## What needs to be done
Rewrite the material below, substituting "desktop automation agent" for every occurrence of "computer-use agent" and leaving everything else unchanged.

##### Record list #####

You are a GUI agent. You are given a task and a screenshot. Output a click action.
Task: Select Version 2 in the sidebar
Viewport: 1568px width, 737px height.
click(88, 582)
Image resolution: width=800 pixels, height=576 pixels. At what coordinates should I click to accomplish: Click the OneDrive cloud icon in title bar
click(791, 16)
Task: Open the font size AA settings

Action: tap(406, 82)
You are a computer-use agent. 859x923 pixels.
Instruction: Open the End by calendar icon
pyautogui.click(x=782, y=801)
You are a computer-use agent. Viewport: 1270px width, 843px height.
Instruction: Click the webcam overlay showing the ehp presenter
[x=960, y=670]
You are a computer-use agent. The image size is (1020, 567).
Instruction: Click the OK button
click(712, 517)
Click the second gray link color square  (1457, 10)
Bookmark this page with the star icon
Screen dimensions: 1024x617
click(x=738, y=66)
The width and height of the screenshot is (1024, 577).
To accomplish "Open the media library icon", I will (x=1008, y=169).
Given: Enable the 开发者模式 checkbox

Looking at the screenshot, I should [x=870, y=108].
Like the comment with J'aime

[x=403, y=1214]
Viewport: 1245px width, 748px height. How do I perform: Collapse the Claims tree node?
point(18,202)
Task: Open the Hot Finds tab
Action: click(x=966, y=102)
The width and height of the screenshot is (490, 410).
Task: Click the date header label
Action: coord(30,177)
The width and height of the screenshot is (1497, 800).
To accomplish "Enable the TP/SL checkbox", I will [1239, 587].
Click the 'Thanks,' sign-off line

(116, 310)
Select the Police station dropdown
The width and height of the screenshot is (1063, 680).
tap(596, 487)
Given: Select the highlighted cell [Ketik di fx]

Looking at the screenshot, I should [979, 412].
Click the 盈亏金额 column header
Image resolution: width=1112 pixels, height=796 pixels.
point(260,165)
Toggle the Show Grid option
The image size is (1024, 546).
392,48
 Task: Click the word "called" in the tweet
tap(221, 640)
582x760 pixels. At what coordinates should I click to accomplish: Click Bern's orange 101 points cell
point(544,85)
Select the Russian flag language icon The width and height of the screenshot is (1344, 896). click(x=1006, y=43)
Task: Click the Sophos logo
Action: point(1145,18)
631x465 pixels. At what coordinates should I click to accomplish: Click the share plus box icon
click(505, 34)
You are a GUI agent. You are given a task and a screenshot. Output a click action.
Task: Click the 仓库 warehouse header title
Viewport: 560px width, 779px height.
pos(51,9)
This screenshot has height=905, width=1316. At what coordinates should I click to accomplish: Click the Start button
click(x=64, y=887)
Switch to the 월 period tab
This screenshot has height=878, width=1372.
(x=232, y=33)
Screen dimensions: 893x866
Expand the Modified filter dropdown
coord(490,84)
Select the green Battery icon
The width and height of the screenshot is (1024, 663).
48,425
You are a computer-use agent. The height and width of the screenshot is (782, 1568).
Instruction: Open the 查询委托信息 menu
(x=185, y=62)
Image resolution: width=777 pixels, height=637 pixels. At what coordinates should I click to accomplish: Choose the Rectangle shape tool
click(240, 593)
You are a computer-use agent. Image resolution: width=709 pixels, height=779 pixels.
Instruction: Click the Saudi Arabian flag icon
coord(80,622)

#####

## Exercise solution
You are a GUI agent. You are given a task and a screenshot. Output a click action.
Task: Select Version 2 in the sidebar
Viewport: 1568px width, 737px height.
click(88, 582)
Image resolution: width=800 pixels, height=576 pixels. At what coordinates should I click to accomplish: Click the OneDrive cloud icon in title bar
click(791, 16)
Task: Open the font size AA settings

Action: tap(406, 82)
You are a desktop automation agent. 859x923 pixels.
Instruction: Open the End by calendar icon
pyautogui.click(x=782, y=801)
You are a desktop automation agent. Viewport: 1270px width, 843px height.
Instruction: Click the webcam overlay showing the ehp presenter
[x=960, y=670]
You are a desktop automation agent. The image size is (1020, 567).
Instruction: Click the OK button
click(712, 517)
Click the second gray link color square  (1457, 10)
Bookmark this page with the star icon
Screen dimensions: 1024x617
click(x=738, y=66)
The width and height of the screenshot is (1024, 577).
To accomplish "Open the media library icon", I will (x=1008, y=169).
Given: Enable the 开发者模式 checkbox

Looking at the screenshot, I should [x=870, y=108].
Like the comment with J'aime

[x=403, y=1214]
Viewport: 1245px width, 748px height. How do I perform: Collapse the Claims tree node?
point(18,202)
Task: Open the Hot Finds tab
Action: click(x=966, y=102)
The width and height of the screenshot is (490, 410).
Task: Click the date header label
Action: coord(30,177)
The width and height of the screenshot is (1497, 800).
To accomplish "Enable the TP/SL checkbox", I will [1239, 587].
Click the 'Thanks,' sign-off line

(116, 310)
Select the Police station dropdown
The width and height of the screenshot is (1063, 680).
tap(596, 487)
Given: Select the highlighted cell [Ketik di fx]

Looking at the screenshot, I should [979, 412].
Click the 盈亏金额 column header
Image resolution: width=1112 pixels, height=796 pixels.
point(260,165)
Toggle the Show Grid option
The image size is (1024, 546).
392,48
 Task: Click the word "called" in the tweet
tap(221, 640)
582x760 pixels. At what coordinates should I click to accomplish: Click Bern's orange 101 points cell
point(544,85)
Select the Russian flag language icon The width and height of the screenshot is (1344, 896). click(x=1006, y=43)
Task: Click the Sophos logo
Action: point(1145,18)
631x465 pixels. At what coordinates should I click to accomplish: Click the share plus box icon
click(505, 34)
You are a GUI agent. You are given a task and a screenshot. Output a click action.
Task: Click the 仓库 warehouse header title
Viewport: 560px width, 779px height.
pos(51,9)
This screenshot has height=905, width=1316. At what coordinates should I click to accomplish: Click the Start button
click(x=64, y=887)
Switch to the 월 period tab
This screenshot has height=878, width=1372.
(x=232, y=33)
Screen dimensions: 893x866
Expand the Modified filter dropdown
coord(490,84)
Select the green Battery icon
The width and height of the screenshot is (1024, 663).
48,425
You are a desktop automation agent. The height and width of the screenshot is (782, 1568).
Instruction: Open the 查询委托信息 menu
(x=185, y=62)
Image resolution: width=777 pixels, height=637 pixels. At what coordinates should I click to accomplish: Choose the Rectangle shape tool
click(240, 593)
You are a desktop automation agent. Image resolution: width=709 pixels, height=779 pixels.
Instruction: Click the Saudi Arabian flag icon
coord(80,622)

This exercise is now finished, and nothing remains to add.